▶ _WHAT IS REQUIRED_: The expected output is the line with "Task: Click the fork and knife app icon" followed by every remaining line of the entries, all repeated exactly.

····················

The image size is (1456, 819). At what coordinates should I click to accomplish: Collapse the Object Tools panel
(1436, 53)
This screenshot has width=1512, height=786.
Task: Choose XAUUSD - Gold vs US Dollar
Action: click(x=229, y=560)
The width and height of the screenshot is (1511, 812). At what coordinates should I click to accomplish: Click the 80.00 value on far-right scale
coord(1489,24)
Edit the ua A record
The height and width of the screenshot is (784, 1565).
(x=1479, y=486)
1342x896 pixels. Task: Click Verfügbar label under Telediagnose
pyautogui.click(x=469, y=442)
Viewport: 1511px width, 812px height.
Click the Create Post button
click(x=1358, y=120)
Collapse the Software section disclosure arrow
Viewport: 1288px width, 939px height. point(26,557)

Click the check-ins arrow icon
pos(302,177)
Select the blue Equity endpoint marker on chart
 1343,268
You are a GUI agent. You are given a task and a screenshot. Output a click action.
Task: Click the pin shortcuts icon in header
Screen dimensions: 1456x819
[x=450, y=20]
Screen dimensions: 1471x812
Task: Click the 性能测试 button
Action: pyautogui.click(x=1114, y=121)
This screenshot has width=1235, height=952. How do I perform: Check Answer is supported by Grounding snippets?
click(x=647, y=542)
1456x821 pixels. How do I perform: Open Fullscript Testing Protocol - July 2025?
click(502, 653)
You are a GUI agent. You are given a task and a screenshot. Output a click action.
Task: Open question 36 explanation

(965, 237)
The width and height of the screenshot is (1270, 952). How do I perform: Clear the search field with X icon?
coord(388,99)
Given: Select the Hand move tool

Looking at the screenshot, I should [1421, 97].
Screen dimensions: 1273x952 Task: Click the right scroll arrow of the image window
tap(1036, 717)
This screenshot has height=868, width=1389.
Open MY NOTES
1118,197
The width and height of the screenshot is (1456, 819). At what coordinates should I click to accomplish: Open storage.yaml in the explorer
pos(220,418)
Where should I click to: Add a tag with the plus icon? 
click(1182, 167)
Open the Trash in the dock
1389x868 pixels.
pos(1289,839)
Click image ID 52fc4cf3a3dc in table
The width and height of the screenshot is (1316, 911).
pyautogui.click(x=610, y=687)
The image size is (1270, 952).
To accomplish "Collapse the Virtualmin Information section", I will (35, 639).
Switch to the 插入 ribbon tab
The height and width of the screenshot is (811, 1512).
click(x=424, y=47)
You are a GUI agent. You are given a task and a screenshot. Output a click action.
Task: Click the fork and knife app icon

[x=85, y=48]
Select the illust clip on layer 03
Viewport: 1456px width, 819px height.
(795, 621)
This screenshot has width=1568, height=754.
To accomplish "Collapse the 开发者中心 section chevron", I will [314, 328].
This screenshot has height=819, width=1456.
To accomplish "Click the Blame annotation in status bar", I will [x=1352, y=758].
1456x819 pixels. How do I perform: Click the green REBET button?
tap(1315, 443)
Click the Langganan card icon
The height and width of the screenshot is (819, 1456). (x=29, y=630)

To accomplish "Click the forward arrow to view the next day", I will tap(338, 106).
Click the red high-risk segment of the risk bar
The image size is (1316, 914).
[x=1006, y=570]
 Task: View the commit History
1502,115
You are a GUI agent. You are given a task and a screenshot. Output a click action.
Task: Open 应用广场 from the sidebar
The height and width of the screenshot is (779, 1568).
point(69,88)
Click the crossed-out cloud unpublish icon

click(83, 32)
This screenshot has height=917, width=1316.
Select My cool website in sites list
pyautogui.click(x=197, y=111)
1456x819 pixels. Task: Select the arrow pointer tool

····················

▶ _RESPONSE FOR THIS EXERCISE_:
Task: Click the fork and knife app icon

[x=85, y=48]
Select the illust clip on layer 03
Viewport: 1456px width, 819px height.
(795, 621)
This screenshot has width=1568, height=754.
To accomplish "Collapse the 开发者中心 section chevron", I will [314, 328].
This screenshot has height=819, width=1456.
To accomplish "Click the Blame annotation in status bar", I will [x=1352, y=758].
1456x819 pixels. How do I perform: Click the green REBET button?
tap(1315, 443)
Click the Langganan card icon
The height and width of the screenshot is (819, 1456). (x=29, y=630)

To accomplish "Click the forward arrow to view the next day", I will tap(338, 106).
Click the red high-risk segment of the risk bar
The image size is (1316, 914).
[x=1006, y=570]
 Task: View the commit History
1502,115
You are a GUI agent. You are given a task and a screenshot. Output a click action.
Task: Open 应用广场 from the sidebar
The height and width of the screenshot is (779, 1568).
point(69,88)
Click the crossed-out cloud unpublish icon

click(83, 32)
This screenshot has height=917, width=1316.
Select My cool website in sites list
pyautogui.click(x=197, y=111)
1456x819 pixels. Task: Select the arrow pointer tool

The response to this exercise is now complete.